#### Instructions for the task:
Only lines holding the word "computer" should be copied from the material.

#### Extracted material:

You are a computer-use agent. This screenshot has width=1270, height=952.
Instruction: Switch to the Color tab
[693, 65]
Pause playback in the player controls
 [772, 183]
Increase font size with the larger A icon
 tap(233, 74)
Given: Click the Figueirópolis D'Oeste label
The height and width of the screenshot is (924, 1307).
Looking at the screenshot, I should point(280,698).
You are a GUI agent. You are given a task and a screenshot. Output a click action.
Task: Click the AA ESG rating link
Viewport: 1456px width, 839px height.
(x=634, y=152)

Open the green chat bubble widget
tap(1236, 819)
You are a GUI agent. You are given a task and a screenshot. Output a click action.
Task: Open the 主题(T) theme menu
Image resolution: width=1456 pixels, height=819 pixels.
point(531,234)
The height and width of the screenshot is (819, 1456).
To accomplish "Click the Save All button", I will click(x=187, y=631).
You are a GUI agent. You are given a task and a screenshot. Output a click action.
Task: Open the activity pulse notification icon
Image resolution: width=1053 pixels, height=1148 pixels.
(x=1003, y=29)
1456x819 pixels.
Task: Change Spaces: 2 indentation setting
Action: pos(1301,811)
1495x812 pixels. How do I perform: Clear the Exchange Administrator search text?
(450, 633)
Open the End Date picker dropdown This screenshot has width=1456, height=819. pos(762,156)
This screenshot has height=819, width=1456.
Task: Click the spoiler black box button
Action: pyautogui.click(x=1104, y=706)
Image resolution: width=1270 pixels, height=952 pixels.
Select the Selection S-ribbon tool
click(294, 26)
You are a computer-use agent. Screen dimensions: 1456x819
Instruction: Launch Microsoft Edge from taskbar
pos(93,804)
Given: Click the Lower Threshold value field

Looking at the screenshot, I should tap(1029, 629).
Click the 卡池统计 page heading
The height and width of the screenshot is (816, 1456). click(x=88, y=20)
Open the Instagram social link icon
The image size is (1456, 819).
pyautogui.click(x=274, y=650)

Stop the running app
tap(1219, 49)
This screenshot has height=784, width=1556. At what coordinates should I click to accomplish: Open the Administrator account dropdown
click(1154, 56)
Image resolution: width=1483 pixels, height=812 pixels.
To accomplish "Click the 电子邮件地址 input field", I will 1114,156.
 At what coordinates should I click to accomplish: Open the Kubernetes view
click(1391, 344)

#### Solved problem:
You are a computer-use agent. This screenshot has width=1270, height=952.
You are a computer-use agent. Screen dimensions: 1456x819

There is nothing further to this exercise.